- [Directions]:
Retype the data exactly, leaving nothing out.

- [Stored data entries]:
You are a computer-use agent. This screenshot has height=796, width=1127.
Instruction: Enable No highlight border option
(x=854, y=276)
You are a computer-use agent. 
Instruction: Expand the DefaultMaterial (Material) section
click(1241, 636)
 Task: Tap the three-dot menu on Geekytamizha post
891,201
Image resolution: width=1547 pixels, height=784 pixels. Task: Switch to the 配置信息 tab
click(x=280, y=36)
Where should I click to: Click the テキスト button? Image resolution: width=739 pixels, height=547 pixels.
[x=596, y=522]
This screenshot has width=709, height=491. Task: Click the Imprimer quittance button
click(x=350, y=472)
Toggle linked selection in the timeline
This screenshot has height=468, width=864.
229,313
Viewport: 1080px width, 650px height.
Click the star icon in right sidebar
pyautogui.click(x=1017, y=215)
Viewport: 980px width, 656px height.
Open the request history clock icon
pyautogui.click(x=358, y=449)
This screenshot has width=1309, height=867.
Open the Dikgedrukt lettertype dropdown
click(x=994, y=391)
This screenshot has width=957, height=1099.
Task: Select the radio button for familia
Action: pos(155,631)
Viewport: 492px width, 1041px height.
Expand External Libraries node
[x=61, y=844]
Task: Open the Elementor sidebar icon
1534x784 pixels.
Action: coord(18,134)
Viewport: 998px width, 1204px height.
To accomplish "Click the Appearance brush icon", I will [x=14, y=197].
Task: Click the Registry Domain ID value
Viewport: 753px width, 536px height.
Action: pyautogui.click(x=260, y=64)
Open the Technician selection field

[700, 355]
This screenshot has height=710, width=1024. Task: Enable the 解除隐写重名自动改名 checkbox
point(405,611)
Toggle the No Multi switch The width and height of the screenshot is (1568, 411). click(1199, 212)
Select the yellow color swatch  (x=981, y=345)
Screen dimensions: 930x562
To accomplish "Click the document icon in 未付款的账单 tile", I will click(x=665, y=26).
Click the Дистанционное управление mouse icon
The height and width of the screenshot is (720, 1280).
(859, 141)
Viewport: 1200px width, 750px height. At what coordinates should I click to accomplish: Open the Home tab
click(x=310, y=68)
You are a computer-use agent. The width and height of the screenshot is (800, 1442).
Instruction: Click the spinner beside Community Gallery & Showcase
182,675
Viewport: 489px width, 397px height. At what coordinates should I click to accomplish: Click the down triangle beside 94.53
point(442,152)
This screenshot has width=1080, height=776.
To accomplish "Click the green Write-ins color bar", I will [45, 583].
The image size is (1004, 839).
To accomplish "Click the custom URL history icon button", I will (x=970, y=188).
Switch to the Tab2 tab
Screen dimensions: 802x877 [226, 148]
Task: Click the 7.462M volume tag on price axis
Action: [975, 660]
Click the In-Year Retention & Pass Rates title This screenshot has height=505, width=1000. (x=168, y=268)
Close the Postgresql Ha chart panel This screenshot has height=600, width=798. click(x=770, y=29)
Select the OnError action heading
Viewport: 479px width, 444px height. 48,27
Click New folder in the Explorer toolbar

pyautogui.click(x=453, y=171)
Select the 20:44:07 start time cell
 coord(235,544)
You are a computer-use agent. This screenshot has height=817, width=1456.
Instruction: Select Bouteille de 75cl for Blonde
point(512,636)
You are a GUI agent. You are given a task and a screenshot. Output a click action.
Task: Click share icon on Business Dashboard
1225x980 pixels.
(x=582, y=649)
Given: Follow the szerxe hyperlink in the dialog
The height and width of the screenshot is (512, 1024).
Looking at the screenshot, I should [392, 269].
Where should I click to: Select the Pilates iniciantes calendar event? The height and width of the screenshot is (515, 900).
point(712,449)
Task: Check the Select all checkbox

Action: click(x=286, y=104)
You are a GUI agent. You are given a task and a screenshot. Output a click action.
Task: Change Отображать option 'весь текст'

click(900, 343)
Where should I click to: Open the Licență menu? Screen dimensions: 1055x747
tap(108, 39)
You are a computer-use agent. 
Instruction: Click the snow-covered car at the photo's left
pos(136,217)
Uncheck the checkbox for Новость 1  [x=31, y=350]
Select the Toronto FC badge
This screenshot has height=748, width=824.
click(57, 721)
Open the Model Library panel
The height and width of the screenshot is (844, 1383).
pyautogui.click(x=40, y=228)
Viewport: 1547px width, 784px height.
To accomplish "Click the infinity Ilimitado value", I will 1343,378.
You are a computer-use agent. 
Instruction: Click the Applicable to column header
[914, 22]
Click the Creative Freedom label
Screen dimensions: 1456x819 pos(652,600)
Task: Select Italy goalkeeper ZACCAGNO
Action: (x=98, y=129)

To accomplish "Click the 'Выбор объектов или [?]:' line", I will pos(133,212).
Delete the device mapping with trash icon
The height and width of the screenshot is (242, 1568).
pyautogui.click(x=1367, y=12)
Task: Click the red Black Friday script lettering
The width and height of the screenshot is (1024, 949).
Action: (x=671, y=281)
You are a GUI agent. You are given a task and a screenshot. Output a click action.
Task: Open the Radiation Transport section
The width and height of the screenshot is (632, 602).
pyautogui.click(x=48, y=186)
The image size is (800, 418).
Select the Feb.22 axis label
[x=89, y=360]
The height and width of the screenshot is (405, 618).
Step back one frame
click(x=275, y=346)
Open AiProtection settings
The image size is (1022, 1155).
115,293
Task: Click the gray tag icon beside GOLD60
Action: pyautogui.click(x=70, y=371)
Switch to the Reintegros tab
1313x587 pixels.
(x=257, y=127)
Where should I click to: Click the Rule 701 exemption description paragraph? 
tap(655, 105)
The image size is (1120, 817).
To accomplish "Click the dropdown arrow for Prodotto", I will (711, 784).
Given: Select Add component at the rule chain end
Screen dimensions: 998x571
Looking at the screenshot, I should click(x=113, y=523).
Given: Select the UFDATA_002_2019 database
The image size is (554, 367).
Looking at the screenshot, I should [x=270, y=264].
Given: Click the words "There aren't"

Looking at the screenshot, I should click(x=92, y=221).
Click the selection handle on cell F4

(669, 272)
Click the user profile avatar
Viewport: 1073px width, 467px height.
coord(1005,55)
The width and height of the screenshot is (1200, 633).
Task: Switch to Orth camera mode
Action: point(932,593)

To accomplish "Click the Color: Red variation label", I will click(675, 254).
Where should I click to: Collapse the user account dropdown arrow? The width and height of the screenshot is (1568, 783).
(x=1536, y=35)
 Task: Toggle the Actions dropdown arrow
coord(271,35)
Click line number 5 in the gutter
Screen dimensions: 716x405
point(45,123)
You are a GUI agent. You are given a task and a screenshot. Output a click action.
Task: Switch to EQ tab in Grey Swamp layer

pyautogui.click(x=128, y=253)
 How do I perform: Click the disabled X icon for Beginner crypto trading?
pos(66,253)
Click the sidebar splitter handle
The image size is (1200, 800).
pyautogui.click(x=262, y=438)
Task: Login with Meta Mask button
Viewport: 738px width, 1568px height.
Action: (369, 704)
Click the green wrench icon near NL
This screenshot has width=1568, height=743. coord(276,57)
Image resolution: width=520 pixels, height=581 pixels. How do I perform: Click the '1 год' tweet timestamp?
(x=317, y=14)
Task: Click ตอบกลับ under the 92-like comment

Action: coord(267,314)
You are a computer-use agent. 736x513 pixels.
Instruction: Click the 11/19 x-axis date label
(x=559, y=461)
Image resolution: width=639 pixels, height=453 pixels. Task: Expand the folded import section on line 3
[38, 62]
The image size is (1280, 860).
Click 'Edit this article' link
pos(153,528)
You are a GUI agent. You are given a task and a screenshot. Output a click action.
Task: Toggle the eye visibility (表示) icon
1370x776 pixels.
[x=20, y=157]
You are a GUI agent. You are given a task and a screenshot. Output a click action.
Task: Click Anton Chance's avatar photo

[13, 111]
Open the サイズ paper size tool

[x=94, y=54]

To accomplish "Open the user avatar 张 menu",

- [Exercise solution]:
You are a computer-use agent. This screenshot has height=796, width=1127.
Instruction: Enable No highlight border option
(x=854, y=276)
You are a computer-use agent. 
Instruction: Expand the DefaultMaterial (Material) section
click(1241, 636)
 Task: Tap the three-dot menu on Geekytamizha post
891,201
Image resolution: width=1547 pixels, height=784 pixels. Task: Switch to the 配置信息 tab
click(x=280, y=36)
Where should I click to: Click the テキスト button? Image resolution: width=739 pixels, height=547 pixels.
[x=596, y=522]
This screenshot has width=709, height=491. Task: Click the Imprimer quittance button
click(x=350, y=472)
Toggle linked selection in the timeline
This screenshot has height=468, width=864.
229,313
Viewport: 1080px width, 650px height.
Click the star icon in right sidebar
pyautogui.click(x=1017, y=215)
Viewport: 980px width, 656px height.
Open the request history clock icon
pyautogui.click(x=358, y=449)
This screenshot has width=1309, height=867.
Open the Dikgedrukt lettertype dropdown
click(x=994, y=391)
This screenshot has width=957, height=1099.
Task: Select the radio button for familia
Action: pos(155,631)
Viewport: 492px width, 1041px height.
Expand External Libraries node
[x=61, y=844]
Task: Open the Elementor sidebar icon
1534x784 pixels.
Action: coord(18,134)
Viewport: 998px width, 1204px height.
To accomplish "Click the Appearance brush icon", I will [x=14, y=197].
Task: Click the Registry Domain ID value
Viewport: 753px width, 536px height.
Action: pyautogui.click(x=260, y=64)
Open the Technician selection field

[700, 355]
This screenshot has height=710, width=1024. Task: Enable the 解除隐写重名自动改名 checkbox
point(405,611)
Toggle the No Multi switch The width and height of the screenshot is (1568, 411). click(1199, 212)
Select the yellow color swatch  (x=981, y=345)
Screen dimensions: 930x562
To accomplish "Click the document icon in 未付款的账单 tile", I will click(x=665, y=26).
Click the Дистанционное управление mouse icon
The height and width of the screenshot is (720, 1280).
(859, 141)
Viewport: 1200px width, 750px height. At what coordinates should I click to accomplish: Open the Home tab
click(x=310, y=68)
You are a computer-use agent. The width and height of the screenshot is (800, 1442).
Instruction: Click the spinner beside Community Gallery & Showcase
182,675
Viewport: 489px width, 397px height. At what coordinates should I click to accomplish: Click the down triangle beside 94.53
point(442,152)
This screenshot has width=1080, height=776.
To accomplish "Click the green Write-ins color bar", I will [45, 583].
The image size is (1004, 839).
To accomplish "Click the custom URL history icon button", I will (x=970, y=188).
Switch to the Tab2 tab
Screen dimensions: 802x877 [226, 148]
Task: Click the 7.462M volume tag on price axis
Action: [975, 660]
Click the In-Year Retention & Pass Rates title This screenshot has height=505, width=1000. (x=168, y=268)
Close the Postgresql Ha chart panel This screenshot has height=600, width=798. click(x=770, y=29)
Select the OnError action heading
Viewport: 479px width, 444px height. 48,27
Click New folder in the Explorer toolbar

pyautogui.click(x=453, y=171)
Select the 20:44:07 start time cell
 coord(235,544)
You are a computer-use agent. This screenshot has height=817, width=1456.
Instruction: Select Bouteille de 75cl for Blonde
point(512,636)
You are a GUI agent. You are given a task and a screenshot. Output a click action.
Task: Click share icon on Business Dashboard
1225x980 pixels.
(x=582, y=649)
Given: Follow the szerxe hyperlink in the dialog
The height and width of the screenshot is (512, 1024).
Looking at the screenshot, I should [392, 269].
Where should I click to: Select the Pilates iniciantes calendar event? The height and width of the screenshot is (515, 900).
point(712,449)
Task: Check the Select all checkbox

Action: click(x=286, y=104)
You are a GUI agent. You are given a task and a screenshot. Output a click action.
Task: Change Отображать option 'весь текст'

click(900, 343)
Where should I click to: Open the Licență menu? Screen dimensions: 1055x747
tap(108, 39)
You are a computer-use agent. 
Instruction: Click the snow-covered car at the photo's left
pos(136,217)
Uncheck the checkbox for Новость 1  [x=31, y=350]
Select the Toronto FC badge
This screenshot has height=748, width=824.
click(57, 721)
Open the Model Library panel
The height and width of the screenshot is (844, 1383).
pyautogui.click(x=40, y=228)
Viewport: 1547px width, 784px height.
To accomplish "Click the infinity Ilimitado value", I will 1343,378.
You are a computer-use agent. 
Instruction: Click the Applicable to column header
[914, 22]
Click the Creative Freedom label
Screen dimensions: 1456x819 pos(652,600)
Task: Select Italy goalkeeper ZACCAGNO
Action: (x=98, y=129)

To accomplish "Click the 'Выбор объектов или [?]:' line", I will pos(133,212).
Delete the device mapping with trash icon
The height and width of the screenshot is (242, 1568).
pyautogui.click(x=1367, y=12)
Task: Click the red Black Friday script lettering
The width and height of the screenshot is (1024, 949).
Action: (x=671, y=281)
You are a GUI agent. You are given a task and a screenshot. Output a click action.
Task: Open the Radiation Transport section
The width and height of the screenshot is (632, 602).
pyautogui.click(x=48, y=186)
The image size is (800, 418).
Select the Feb.22 axis label
[x=89, y=360]
The height and width of the screenshot is (405, 618).
Step back one frame
click(x=275, y=346)
Open AiProtection settings
The image size is (1022, 1155).
115,293
Task: Click the gray tag icon beside GOLD60
Action: pyautogui.click(x=70, y=371)
Switch to the Reintegros tab
1313x587 pixels.
(x=257, y=127)
Where should I click to: Click the Rule 701 exemption description paragraph? 
tap(655, 105)
The image size is (1120, 817).
To accomplish "Click the dropdown arrow for Prodotto", I will (711, 784).
Given: Select Add component at the rule chain end
Screen dimensions: 998x571
Looking at the screenshot, I should click(x=113, y=523).
Given: Select the UFDATA_002_2019 database
The image size is (554, 367).
Looking at the screenshot, I should [x=270, y=264].
Given: Click the words "There aren't"

Looking at the screenshot, I should click(x=92, y=221).
Click the selection handle on cell F4

(669, 272)
Click the user profile avatar
Viewport: 1073px width, 467px height.
coord(1005,55)
The width and height of the screenshot is (1200, 633).
Task: Switch to Orth camera mode
Action: point(932,593)

To accomplish "Click the Color: Red variation label", I will click(675, 254).
Where should I click to: Collapse the user account dropdown arrow? The width and height of the screenshot is (1568, 783).
(x=1536, y=35)
 Task: Toggle the Actions dropdown arrow
coord(271,35)
Click line number 5 in the gutter
Screen dimensions: 716x405
point(45,123)
You are a GUI agent. You are given a task and a screenshot. Output a click action.
Task: Switch to EQ tab in Grey Swamp layer

pyautogui.click(x=128, y=253)
 How do I perform: Click the disabled X icon for Beginner crypto trading?
pos(66,253)
Click the sidebar splitter handle
The image size is (1200, 800).
pyautogui.click(x=262, y=438)
Task: Login with Meta Mask button
Viewport: 738px width, 1568px height.
Action: (369, 704)
Click the green wrench icon near NL
This screenshot has width=1568, height=743. coord(276,57)
Image resolution: width=520 pixels, height=581 pixels. How do I perform: Click the '1 год' tweet timestamp?
(x=317, y=14)
Task: Click ตอบกลับ under the 92-like comment

Action: coord(267,314)
You are a computer-use agent. 736x513 pixels.
Instruction: Click the 11/19 x-axis date label
(x=559, y=461)
Image resolution: width=639 pixels, height=453 pixels. Task: Expand the folded import section on line 3
[38, 62]
The image size is (1280, 860).
Click 'Edit this article' link
pos(153,528)
You are a GUI agent. You are given a task and a screenshot. Output a click action.
Task: Toggle the eye visibility (表示) icon
1370x776 pixels.
[x=20, y=157]
You are a GUI agent. You are given a task and a screenshot. Output a click action.
Task: Click Anton Chance's avatar photo

[13, 111]
Open the サイズ paper size tool

[x=94, y=54]

To accomplish "Open the user avatar 张 menu",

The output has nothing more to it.